40.000 Euro an Cash- und Non-Cash-Leistungen

Dafür werde mit dem Programm – ein ähnliches gebe es in Österreich noch nicht – sehr viel geboten. So sollen die TeilnehmerInnen im Laufe von sechs bis zwölf Monaten rund 40.000 Euro an Cash- und Non-Cash-Leistungen erhalten. Man könne es mit einem Stipendium vergleichen, sagt Sammer. Damit könne man Lebenserhaltungskosten, Marketing- und interne Personalkosten sowie individuelle Weiterbildung (Schulungen, Coachings) abdecken, so UT11. „Wir gehen für diese Projekte in Vorleistung“, sagt der Marketing-Manager. Anteile nehme der Company Builder – wie im Standard-Programm üblich – von den TeilnehmerInnen noch keine. Schließlich gibt es ja auch noch nicht unbedingt ein gegründetes Unternehmen, von dem man Anteile nehmen könnte. „Wir bringen unsere Expertise und die Leistungen des Company Builders, etwa HR-Themen und Buchhaltung, ein. Am Ende dieser Prototypenphase machen wir den Gründerinnen und Gründern ein Investment-Angebot. Sie können dann natürlich frei entscheiden. Selbstverständlich wäre es wünschenswert für uns, wenn sie es annehmen“, sagt Sammer.

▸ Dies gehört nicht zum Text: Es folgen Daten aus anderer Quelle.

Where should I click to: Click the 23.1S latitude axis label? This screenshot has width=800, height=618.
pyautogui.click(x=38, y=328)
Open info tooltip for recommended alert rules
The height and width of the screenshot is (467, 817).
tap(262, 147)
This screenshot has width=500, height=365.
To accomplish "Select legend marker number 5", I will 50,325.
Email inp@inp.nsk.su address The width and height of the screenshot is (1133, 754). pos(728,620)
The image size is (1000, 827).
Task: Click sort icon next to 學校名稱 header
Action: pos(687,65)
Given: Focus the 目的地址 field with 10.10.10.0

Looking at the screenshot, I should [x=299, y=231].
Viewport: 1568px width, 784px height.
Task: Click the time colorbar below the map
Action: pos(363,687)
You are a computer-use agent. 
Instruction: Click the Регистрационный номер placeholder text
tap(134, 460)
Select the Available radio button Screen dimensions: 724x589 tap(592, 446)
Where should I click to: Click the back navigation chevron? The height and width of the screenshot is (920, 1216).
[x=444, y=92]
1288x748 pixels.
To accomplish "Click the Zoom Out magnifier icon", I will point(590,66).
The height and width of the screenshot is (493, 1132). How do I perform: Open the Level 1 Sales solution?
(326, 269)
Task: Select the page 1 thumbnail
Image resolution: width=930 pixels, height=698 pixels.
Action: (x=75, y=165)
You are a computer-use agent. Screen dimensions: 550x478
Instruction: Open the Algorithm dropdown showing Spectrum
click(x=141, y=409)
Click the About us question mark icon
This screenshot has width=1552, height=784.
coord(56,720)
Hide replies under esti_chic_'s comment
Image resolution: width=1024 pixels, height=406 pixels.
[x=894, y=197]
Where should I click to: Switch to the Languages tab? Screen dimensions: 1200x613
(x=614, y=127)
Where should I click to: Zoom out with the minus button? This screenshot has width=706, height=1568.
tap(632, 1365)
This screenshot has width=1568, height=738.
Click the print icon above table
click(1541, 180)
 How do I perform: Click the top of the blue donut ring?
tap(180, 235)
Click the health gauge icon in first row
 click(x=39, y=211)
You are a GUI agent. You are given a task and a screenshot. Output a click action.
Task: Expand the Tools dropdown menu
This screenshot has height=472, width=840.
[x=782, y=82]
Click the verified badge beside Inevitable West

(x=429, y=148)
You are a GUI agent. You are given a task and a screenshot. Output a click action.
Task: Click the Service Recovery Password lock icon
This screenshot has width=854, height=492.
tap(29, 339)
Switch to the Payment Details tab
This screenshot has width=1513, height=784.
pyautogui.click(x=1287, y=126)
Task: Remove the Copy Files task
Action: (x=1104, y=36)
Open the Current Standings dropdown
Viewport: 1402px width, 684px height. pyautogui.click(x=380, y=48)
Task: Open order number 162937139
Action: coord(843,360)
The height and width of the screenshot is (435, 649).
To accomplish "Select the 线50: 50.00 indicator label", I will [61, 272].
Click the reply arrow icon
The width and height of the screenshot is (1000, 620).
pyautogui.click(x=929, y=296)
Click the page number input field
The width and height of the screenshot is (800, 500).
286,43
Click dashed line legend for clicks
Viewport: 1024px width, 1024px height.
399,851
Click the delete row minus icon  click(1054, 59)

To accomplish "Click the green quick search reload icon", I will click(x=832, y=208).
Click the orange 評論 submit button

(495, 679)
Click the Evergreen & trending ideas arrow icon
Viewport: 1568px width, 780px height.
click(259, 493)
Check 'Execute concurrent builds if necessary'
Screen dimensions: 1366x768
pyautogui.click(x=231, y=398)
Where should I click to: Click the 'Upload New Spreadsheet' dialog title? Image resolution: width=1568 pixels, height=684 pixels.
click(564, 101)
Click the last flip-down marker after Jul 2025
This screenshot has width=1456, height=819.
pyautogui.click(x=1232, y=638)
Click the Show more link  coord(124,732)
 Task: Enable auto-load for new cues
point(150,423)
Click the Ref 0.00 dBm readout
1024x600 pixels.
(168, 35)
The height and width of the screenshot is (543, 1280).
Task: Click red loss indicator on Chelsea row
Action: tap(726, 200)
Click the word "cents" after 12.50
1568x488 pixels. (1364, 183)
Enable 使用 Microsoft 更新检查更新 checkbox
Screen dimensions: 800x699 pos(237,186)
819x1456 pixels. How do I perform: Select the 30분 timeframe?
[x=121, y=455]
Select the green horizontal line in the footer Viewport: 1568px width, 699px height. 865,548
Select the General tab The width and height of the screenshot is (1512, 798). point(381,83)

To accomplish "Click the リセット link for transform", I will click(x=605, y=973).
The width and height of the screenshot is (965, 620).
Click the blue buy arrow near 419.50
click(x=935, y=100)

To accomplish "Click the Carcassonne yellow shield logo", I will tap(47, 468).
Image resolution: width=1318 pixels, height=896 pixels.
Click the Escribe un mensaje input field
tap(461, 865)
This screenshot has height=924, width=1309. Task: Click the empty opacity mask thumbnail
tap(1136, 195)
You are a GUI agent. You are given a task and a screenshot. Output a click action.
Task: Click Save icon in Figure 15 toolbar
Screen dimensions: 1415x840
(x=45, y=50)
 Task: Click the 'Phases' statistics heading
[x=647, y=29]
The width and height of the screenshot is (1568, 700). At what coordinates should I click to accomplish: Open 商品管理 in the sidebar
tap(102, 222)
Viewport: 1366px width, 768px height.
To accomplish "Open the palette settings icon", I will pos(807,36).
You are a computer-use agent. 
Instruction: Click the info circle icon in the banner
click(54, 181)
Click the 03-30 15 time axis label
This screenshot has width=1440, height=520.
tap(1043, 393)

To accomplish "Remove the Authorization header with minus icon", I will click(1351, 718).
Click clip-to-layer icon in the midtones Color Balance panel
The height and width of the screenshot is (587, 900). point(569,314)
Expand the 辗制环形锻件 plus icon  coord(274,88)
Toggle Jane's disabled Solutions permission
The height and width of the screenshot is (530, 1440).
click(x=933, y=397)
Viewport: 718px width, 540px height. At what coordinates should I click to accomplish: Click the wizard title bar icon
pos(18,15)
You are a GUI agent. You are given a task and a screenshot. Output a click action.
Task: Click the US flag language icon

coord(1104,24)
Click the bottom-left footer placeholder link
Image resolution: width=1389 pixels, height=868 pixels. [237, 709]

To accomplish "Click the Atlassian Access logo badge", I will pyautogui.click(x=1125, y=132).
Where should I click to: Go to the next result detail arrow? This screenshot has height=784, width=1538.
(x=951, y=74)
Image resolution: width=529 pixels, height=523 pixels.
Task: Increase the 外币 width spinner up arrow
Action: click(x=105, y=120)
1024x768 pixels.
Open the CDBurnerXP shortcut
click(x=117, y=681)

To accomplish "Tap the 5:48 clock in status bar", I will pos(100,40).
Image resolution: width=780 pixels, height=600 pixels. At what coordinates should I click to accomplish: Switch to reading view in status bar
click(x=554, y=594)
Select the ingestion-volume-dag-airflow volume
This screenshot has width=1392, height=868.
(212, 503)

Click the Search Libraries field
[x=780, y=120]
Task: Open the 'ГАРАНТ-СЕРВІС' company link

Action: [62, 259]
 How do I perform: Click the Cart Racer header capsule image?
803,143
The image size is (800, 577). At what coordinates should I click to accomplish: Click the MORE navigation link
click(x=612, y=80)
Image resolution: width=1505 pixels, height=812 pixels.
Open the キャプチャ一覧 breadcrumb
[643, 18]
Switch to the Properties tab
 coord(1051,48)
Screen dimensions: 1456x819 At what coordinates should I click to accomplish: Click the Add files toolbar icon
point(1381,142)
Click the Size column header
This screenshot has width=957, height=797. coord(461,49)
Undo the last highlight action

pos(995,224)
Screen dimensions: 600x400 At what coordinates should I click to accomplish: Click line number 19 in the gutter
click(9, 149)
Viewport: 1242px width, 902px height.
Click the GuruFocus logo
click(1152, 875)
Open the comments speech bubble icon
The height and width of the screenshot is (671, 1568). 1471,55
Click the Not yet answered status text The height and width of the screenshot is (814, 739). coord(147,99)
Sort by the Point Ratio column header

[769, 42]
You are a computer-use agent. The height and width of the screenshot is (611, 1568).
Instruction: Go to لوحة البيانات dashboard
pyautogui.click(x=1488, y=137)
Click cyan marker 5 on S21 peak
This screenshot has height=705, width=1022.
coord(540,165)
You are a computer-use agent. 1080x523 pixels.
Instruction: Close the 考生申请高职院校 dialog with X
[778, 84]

Entrepreneur-in-Residence: „Tendenziell ein Projekt aus jedem Batch“

Der Call für den ersten Entrepreneur-in-Residence-Batch ist bis 30. Juni offen. Im Zuge einer Evaluierungsphase werden die TeilnehmerInnen für die sechs- bis zwölfmonatige Prototypenphase bestimmt. Eine Zahl, wie viele (potenzielle) GründerInnen man aufnehme, habe man nicht festgelegt. „Es ist aber für die Ausgewählten definitiv ein exklusives Programm. Wir wollen die einzelnen Projekte intensiv betreuen. Daher wird es tendenziell ein Projekt aus jedem Batch werden“, sagt Sammer. Zukünftig wolle man drei bis vier solche Batches pro Jahr bieten.

sms.at- und Nuki-Gründer im Hintergrund

UT11 wurde von den Grazer sms.at-Foundern Jürgen und Martin Pansy gegründet, die zuletzt mit ihrem neuen Startup Nuki ein hohes Investment lukrierten und weitere Erfolge verbuchen konnten. Die Leitung des Company Builders hat inzwischen Matthias Ruhri inne. Neben Nuki sind die Startups Instahelp und Logoshuffle im Programm. Der Fokus liegt im Mobile-Bereich.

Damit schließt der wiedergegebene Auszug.